- Exercise passage:

- Opening Delimiter -

Courtesy of MovieXclusive and the trailer's in the link.
Simultaneously opening in various countries on December 1st (World AIDS Day), 3 Needles is once indie-darling Thom Fitzgeralds ode to the unheard voices of those affected by the disease, spanning the furthest recesses of the world to the vibrant, cosmopolitan cities we live in. A loose interconnection within its 3 vignettes holds together its remarkably ambitious scope but falters in its execution of the worlds-apart narrative that feels forced and histrionic more often than it should.
Convincing performances from (arguably) the leads in Chloe Sevigny and Lucy Liu make their segments stronger than it really is and gives the film much needed credence in the face of implausibly heavy-handed storytelling. From the enigmatic opening of a coming-of-age tribal ritual to a church in Montreal, a foreboding and often suffocating atmosphere drapes the rest of the film. And while dense and convoluted, it sputters along its 2-hour runtime by clumsily crosscutting between its segments with only Olympia Dukakiss unevenly toned and ominous narration serving to alternate between observations, presages, and teasingly fills in the ellipses in the unfocused narrative.

- Closing Delimiter -

- Requirement 1: In the film review, revise the passage from "Courtesy of MovieXclusive" to "than it should.", changing "3 Needles" to "Three Needles".
- Requirement 2: List every person named in the film review.

- Listed records:

- Opening Delimiter -

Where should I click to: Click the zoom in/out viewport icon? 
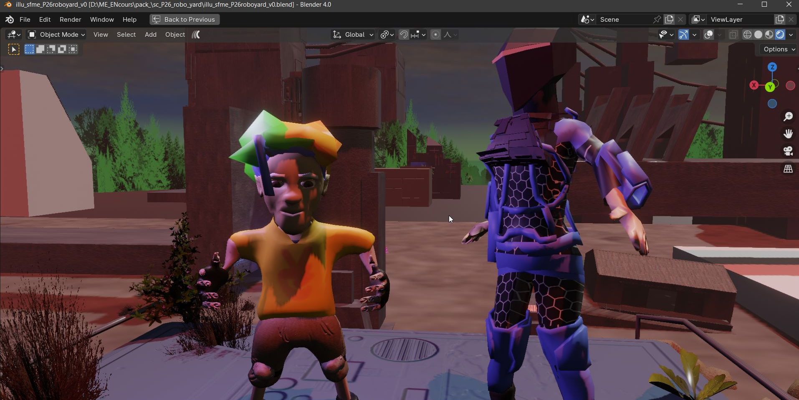(788, 117)
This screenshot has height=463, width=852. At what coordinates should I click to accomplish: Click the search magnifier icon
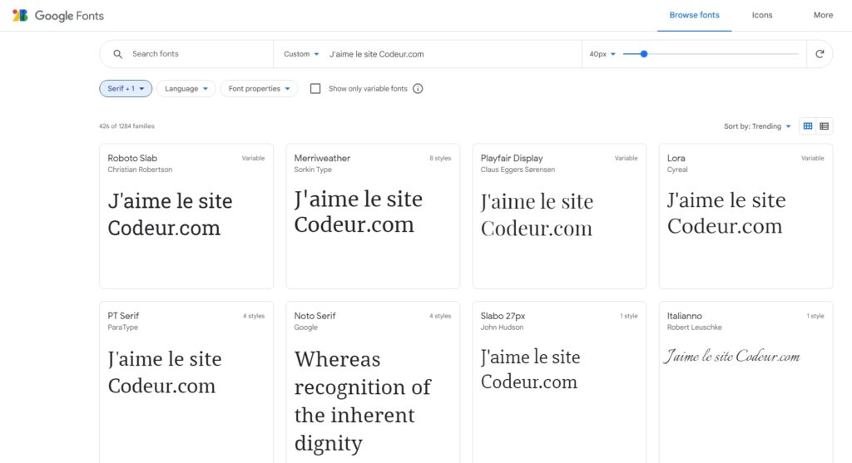coord(118,54)
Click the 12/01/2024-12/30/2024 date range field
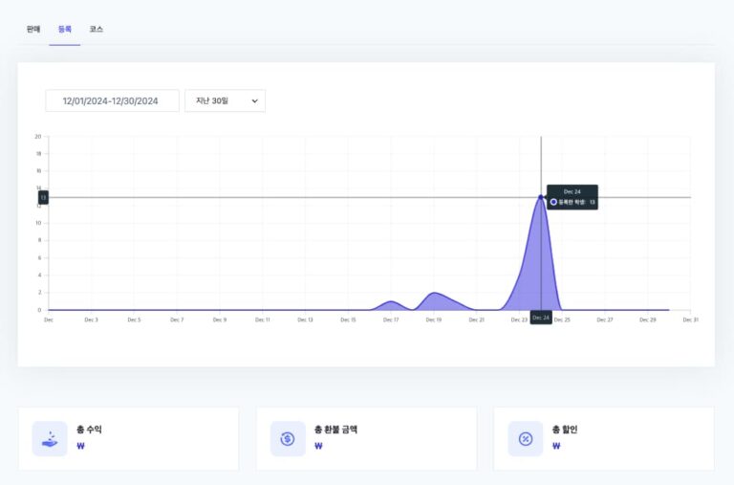 (x=112, y=100)
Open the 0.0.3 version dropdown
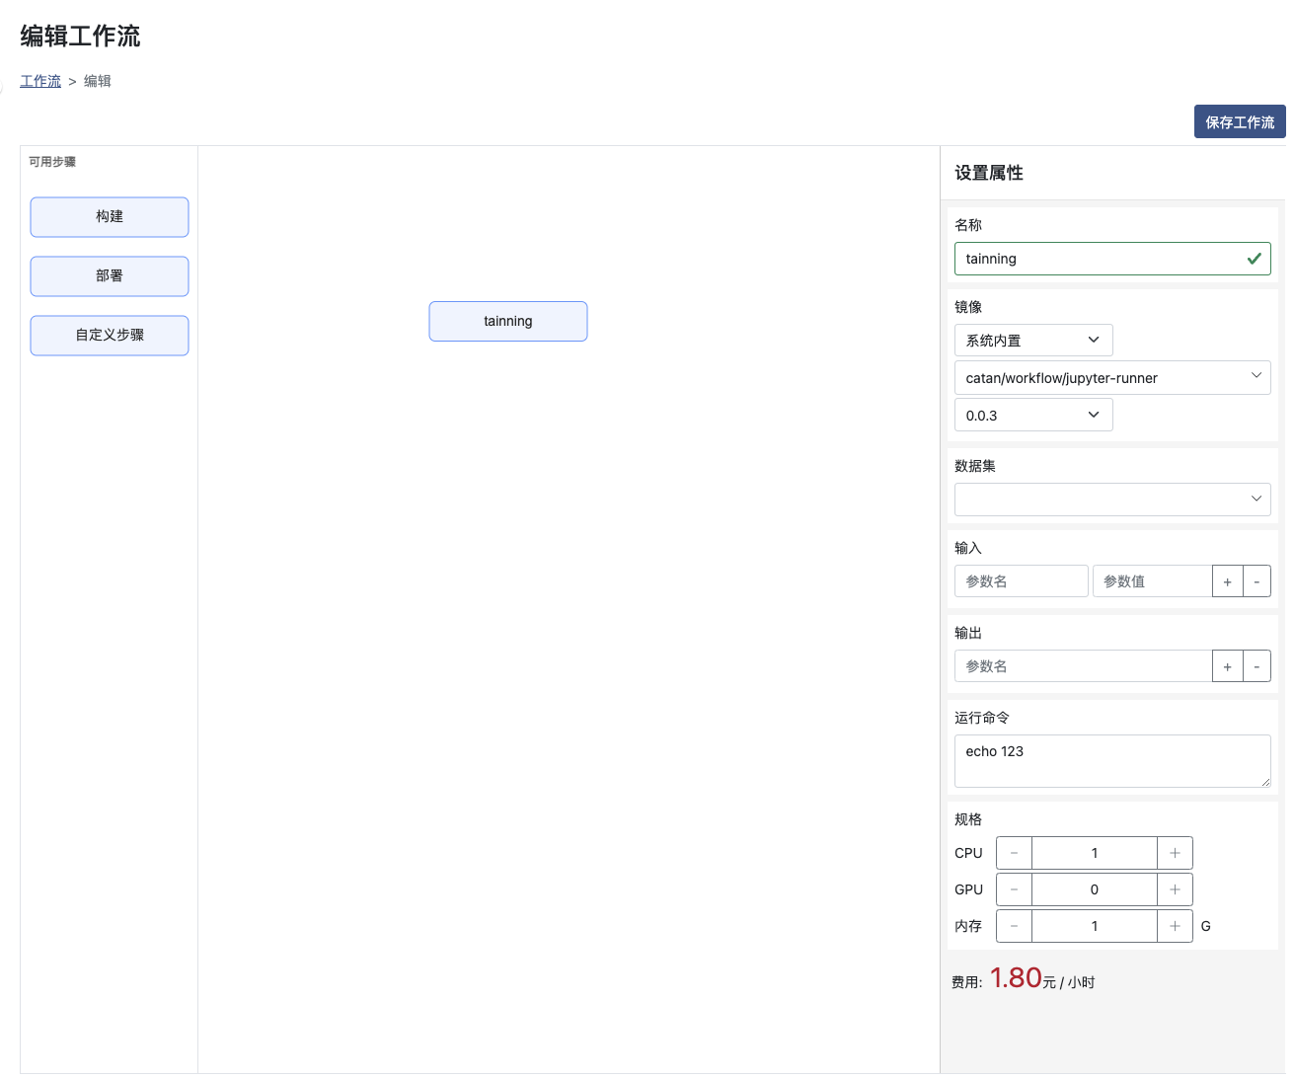This screenshot has height=1079, width=1294. tap(1032, 416)
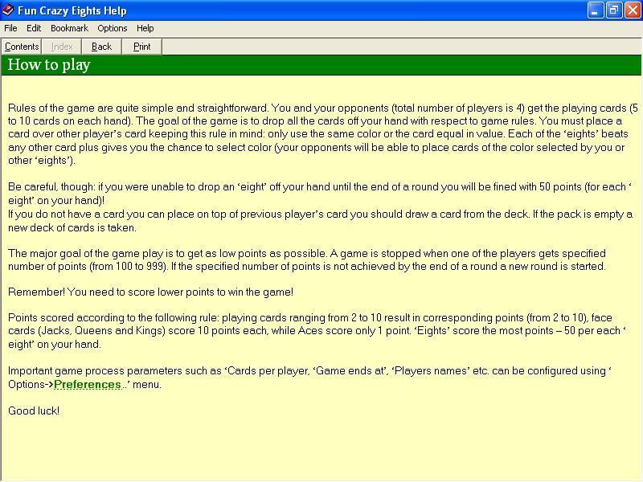Minimize the help window
This screenshot has height=482, width=643.
(595, 10)
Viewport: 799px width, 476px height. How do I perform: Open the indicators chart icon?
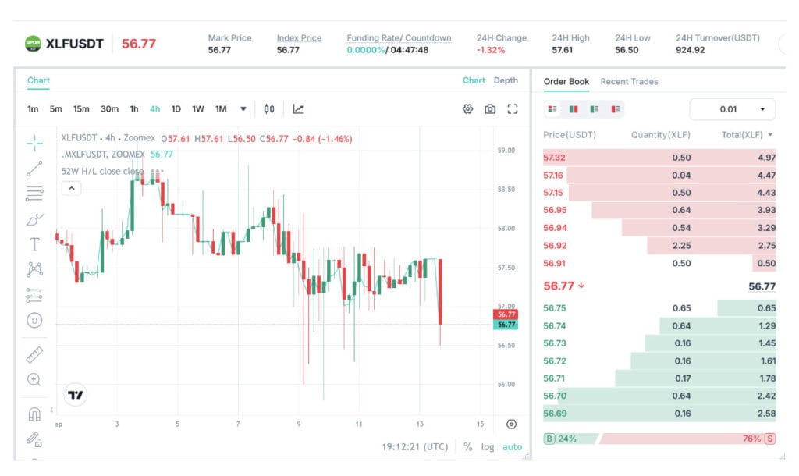(298, 109)
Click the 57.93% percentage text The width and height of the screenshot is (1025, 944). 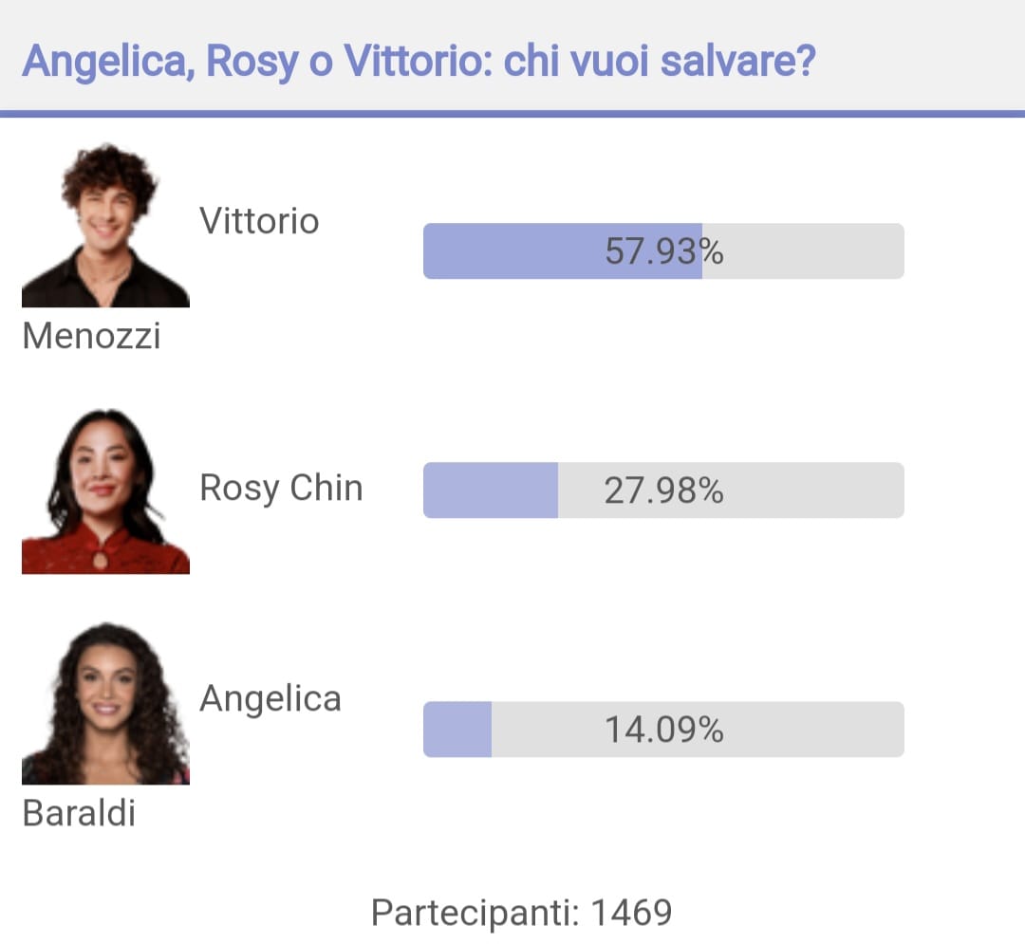tap(664, 251)

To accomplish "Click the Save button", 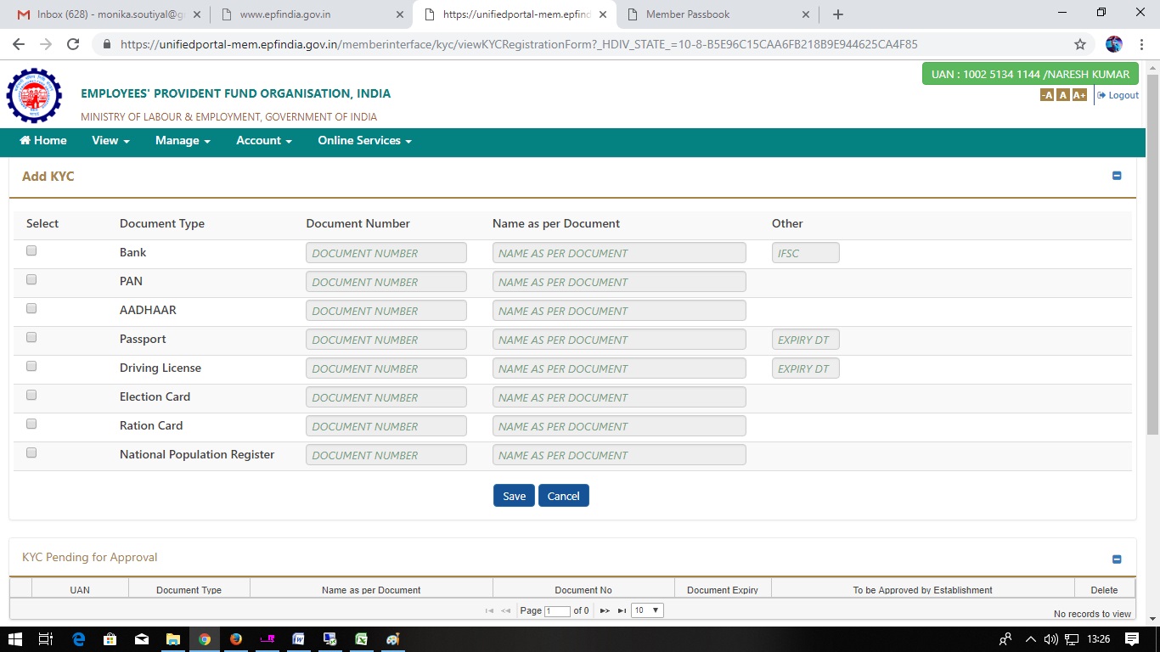I will 514,496.
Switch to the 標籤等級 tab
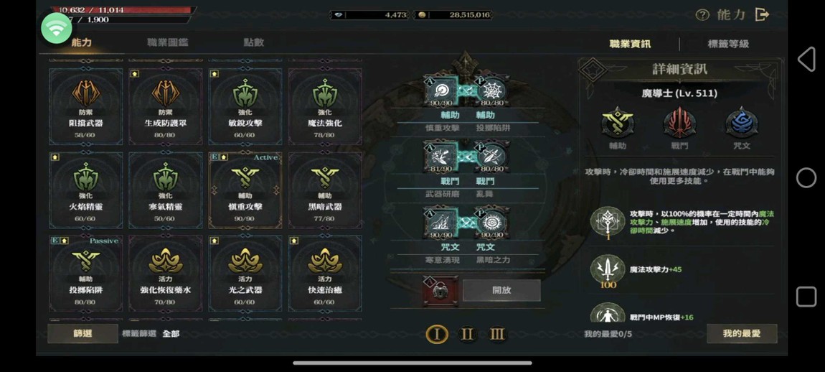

- Closing Delimiter -

- Task response 1:
Courtesy of MovieXclusive and the trailer's in the link.
Simultaneously opening in various countries on December 1st (World AIDS Day), Three Needles is once indie-darling Thom Fitzgeralds ode to the unheard voices of those affected by the disease, spanning the furthest recesses of the world to the vibrant, cosmopolitan cities we live in. A loose interconnection within its 3 vignettes holds together its remarkably ambitious scope but falters in its execution of the worlds-apart narrative that feels forced and histrionic more often than it should.

- Task response 2:
Thom Fitzgerald
Chloe Sevigny
Lucy Liu
Olympia Dukakis